**Stored items from a collection**
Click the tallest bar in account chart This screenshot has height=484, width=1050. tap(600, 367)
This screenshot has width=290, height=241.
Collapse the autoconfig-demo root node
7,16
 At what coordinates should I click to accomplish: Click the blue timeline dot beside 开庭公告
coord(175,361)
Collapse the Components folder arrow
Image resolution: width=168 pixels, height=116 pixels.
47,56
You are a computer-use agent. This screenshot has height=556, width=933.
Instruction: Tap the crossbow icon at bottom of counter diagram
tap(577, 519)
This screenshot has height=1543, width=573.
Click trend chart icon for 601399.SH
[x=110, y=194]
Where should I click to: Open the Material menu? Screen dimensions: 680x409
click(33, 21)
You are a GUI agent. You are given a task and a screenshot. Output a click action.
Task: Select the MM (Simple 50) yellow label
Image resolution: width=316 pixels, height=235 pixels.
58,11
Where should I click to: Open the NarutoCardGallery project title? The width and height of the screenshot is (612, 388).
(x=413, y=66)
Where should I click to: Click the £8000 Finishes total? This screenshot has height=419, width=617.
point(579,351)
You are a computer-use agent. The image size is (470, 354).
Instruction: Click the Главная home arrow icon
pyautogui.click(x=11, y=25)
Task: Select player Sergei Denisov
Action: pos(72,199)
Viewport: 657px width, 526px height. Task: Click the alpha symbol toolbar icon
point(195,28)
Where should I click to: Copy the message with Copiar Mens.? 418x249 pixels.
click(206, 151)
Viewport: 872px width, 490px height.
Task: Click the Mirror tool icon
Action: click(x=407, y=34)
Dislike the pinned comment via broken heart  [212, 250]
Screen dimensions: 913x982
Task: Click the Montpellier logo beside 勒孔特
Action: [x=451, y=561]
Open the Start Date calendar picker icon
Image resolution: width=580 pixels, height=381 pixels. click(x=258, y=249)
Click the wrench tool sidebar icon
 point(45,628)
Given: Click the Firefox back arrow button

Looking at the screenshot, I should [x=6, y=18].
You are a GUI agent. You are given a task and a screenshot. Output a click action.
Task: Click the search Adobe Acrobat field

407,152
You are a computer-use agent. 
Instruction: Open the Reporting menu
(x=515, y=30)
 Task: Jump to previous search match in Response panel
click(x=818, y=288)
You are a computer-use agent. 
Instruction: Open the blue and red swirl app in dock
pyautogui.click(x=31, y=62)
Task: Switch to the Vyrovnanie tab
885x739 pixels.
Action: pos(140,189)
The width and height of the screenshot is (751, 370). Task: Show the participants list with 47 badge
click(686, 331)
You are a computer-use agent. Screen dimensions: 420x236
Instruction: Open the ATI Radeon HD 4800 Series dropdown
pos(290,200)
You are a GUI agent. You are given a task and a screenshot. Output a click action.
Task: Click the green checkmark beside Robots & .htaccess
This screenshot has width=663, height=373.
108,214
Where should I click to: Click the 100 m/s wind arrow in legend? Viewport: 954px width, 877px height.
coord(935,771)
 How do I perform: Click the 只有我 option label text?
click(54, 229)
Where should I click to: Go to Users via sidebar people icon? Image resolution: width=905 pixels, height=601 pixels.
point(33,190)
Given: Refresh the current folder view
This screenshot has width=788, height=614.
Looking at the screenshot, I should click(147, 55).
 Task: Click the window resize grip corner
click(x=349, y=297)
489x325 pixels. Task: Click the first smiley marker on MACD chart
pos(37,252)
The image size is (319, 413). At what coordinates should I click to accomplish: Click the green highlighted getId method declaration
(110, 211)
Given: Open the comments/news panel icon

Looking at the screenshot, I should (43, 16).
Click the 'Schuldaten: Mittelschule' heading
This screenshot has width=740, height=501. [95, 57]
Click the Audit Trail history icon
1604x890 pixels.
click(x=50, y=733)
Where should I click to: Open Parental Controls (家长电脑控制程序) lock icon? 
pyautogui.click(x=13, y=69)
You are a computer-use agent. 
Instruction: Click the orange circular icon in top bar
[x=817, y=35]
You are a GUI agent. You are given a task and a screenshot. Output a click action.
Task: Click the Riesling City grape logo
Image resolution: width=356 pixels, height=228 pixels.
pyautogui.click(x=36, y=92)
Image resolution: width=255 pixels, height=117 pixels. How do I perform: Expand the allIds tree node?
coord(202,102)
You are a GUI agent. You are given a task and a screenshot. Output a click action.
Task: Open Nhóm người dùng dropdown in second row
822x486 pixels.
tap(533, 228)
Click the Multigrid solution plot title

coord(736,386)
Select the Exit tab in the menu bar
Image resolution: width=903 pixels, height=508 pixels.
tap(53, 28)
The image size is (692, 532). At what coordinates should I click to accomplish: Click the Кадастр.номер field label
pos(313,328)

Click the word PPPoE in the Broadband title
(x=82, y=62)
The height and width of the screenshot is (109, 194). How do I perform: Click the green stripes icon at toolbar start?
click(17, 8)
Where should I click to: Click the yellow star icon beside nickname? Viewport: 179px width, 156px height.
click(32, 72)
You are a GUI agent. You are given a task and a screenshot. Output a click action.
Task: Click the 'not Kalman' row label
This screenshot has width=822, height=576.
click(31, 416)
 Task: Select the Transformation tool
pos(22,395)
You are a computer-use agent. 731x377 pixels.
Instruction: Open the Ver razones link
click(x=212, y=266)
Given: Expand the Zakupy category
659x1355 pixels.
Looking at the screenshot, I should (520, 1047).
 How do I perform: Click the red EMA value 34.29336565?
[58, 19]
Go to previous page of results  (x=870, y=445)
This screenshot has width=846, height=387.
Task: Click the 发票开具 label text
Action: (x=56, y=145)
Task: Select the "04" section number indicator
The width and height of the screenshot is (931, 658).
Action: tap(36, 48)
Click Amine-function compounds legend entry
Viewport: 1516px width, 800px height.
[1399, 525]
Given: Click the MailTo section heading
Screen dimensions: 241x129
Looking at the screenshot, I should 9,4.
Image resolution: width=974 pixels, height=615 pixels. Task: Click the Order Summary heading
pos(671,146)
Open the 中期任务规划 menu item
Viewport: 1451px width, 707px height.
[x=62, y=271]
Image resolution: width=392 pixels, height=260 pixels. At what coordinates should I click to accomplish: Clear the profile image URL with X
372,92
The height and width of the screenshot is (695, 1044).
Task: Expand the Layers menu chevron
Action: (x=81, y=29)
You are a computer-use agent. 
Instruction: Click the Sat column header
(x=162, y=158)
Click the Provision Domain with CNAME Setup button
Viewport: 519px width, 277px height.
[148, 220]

**What is required**
Repeat all the lines above verbatim.

**Answer for this exercise**
Click the tallest bar in account chart This screenshot has height=484, width=1050. tap(600, 367)
This screenshot has width=290, height=241.
Collapse the autoconfig-demo root node
7,16
 At what coordinates should I click to accomplish: Click the blue timeline dot beside 开庭公告
coord(175,361)
Collapse the Components folder arrow
Image resolution: width=168 pixels, height=116 pixels.
47,56
You are a computer-use agent. This screenshot has height=556, width=933.
Instruction: Tap the crossbow icon at bottom of counter diagram
tap(577, 519)
This screenshot has height=1543, width=573.
Click trend chart icon for 601399.SH
[x=110, y=194]
Where should I click to: Open the Material menu? Screen dimensions: 680x409
click(33, 21)
You are a GUI agent. You are given a task and a screenshot. Output a click action.
Task: Select the MM (Simple 50) yellow label
Image resolution: width=316 pixels, height=235 pixels.
58,11
Where should I click to: Open the NarutoCardGallery project title? The width and height of the screenshot is (612, 388).
(x=413, y=66)
Where should I click to: Click the £8000 Finishes total? This screenshot has height=419, width=617.
point(579,351)
You are a computer-use agent. The image size is (470, 354).
Instruction: Click the Главная home arrow icon
pyautogui.click(x=11, y=25)
Task: Select player Sergei Denisov
Action: pos(72,199)
Viewport: 657px width, 526px height. Task: Click the alpha symbol toolbar icon
point(195,28)
Where should I click to: Copy the message with Copiar Mens.? 418x249 pixels.
click(206, 151)
Viewport: 872px width, 490px height.
Task: Click the Mirror tool icon
Action: click(x=407, y=34)
Dislike the pinned comment via broken heart  [212, 250]
Screen dimensions: 913x982
Task: Click the Montpellier logo beside 勒孔特
Action: [x=451, y=561]
Open the Start Date calendar picker icon
Image resolution: width=580 pixels, height=381 pixels. click(x=258, y=249)
Click the wrench tool sidebar icon
 point(45,628)
Given: Click the Firefox back arrow button

Looking at the screenshot, I should [x=6, y=18].
You are a GUI agent. You are given a task and a screenshot. Output a click action.
Task: Click the search Adobe Acrobat field

407,152
You are a computer-use agent. 
Instruction: Open the Reporting menu
(x=515, y=30)
 Task: Jump to previous search match in Response panel
click(x=818, y=288)
You are a computer-use agent. 
Instruction: Open the blue and red swirl app in dock
pyautogui.click(x=31, y=62)
Task: Switch to the Vyrovnanie tab
885x739 pixels.
Action: pos(140,189)
The width and height of the screenshot is (751, 370). Task: Show the participants list with 47 badge
click(686, 331)
You are a computer-use agent. Screen dimensions: 420x236
Instruction: Open the ATI Radeon HD 4800 Series dropdown
pos(290,200)
You are a GUI agent. You are given a task and a screenshot. Output a click action.
Task: Click the green checkmark beside Robots & .htaccess
This screenshot has width=663, height=373.
108,214
Where should I click to: Click the 100 m/s wind arrow in legend? Viewport: 954px width, 877px height.
coord(935,771)
 How do I perform: Click the 只有我 option label text?
click(54, 229)
Where should I click to: Go to Users via sidebar people icon? Image resolution: width=905 pixels, height=601 pixels.
point(33,190)
Given: Refresh the current folder view
This screenshot has width=788, height=614.
Looking at the screenshot, I should click(147, 55).
 Task: Click the window resize grip corner
click(x=349, y=297)
489x325 pixels. Task: Click the first smiley marker on MACD chart
pos(37,252)
The image size is (319, 413). At what coordinates should I click to accomplish: Click the green highlighted getId method declaration
(110, 211)
Given: Open the comments/news panel icon

Looking at the screenshot, I should (43, 16).
Click the 'Schuldaten: Mittelschule' heading
This screenshot has width=740, height=501. [95, 57]
Click the Audit Trail history icon
1604x890 pixels.
click(x=50, y=733)
Where should I click to: Open Parental Controls (家长电脑控制程序) lock icon? 
pyautogui.click(x=13, y=69)
You are a computer-use agent. 
Instruction: Click the orange circular icon in top bar
[x=817, y=35]
You are a GUI agent. You are given a task and a screenshot. Output a click action.
Task: Click the Riesling City grape logo
Image resolution: width=356 pixels, height=228 pixels.
pyautogui.click(x=36, y=92)
Image resolution: width=255 pixels, height=117 pixels. How do I perform: Expand the allIds tree node?
coord(202,102)
You are a GUI agent. You are given a task and a screenshot. Output a click action.
Task: Open Nhóm người dùng dropdown in second row
822x486 pixels.
tap(533, 228)
Click the Multigrid solution plot title

coord(736,386)
Select the Exit tab in the menu bar
Image resolution: width=903 pixels, height=508 pixels.
tap(53, 28)
The image size is (692, 532). At what coordinates should I click to accomplish: Click the Кадастр.номер field label
pos(313,328)

Click the word PPPoE in the Broadband title
(x=82, y=62)
The height and width of the screenshot is (109, 194). How do I perform: Click the green stripes icon at toolbar start?
click(17, 8)
Where should I click to: Click the yellow star icon beside nickname? Viewport: 179px width, 156px height.
click(32, 72)
You are a GUI agent. You are given a task and a screenshot. Output a click action.
Task: Click the 'not Kalman' row label
This screenshot has width=822, height=576.
click(31, 416)
 Task: Select the Transformation tool
pos(22,395)
You are a computer-use agent. 731x377 pixels.
Instruction: Open the Ver razones link
click(x=212, y=266)
Given: Expand the Zakupy category
659x1355 pixels.
Looking at the screenshot, I should (520, 1047).
 How do I perform: Click the red EMA value 34.29336565?
[58, 19]
Go to previous page of results  (x=870, y=445)
This screenshot has width=846, height=387.
Task: Click the 发票开具 label text
Action: (x=56, y=145)
Task: Select the "04" section number indicator
The width and height of the screenshot is (931, 658).
Action: tap(36, 48)
Click Amine-function compounds legend entry
Viewport: 1516px width, 800px height.
[1399, 525]
Given: Click the MailTo section heading
Screen dimensions: 241x129
Looking at the screenshot, I should 9,4.
Image resolution: width=974 pixels, height=615 pixels. Task: Click the Order Summary heading
pos(671,146)
Open the 中期任务规划 menu item
Viewport: 1451px width, 707px height.
[x=62, y=271]
Image resolution: width=392 pixels, height=260 pixels. At what coordinates should I click to accomplish: Clear the profile image URL with X
372,92
The height and width of the screenshot is (695, 1044).
Task: Expand the Layers menu chevron
Action: (x=81, y=29)
You are a computer-use agent. 
Instruction: Click the Sat column header
(x=162, y=158)
Click the Provision Domain with CNAME Setup button
Viewport: 519px width, 277px height.
[148, 220]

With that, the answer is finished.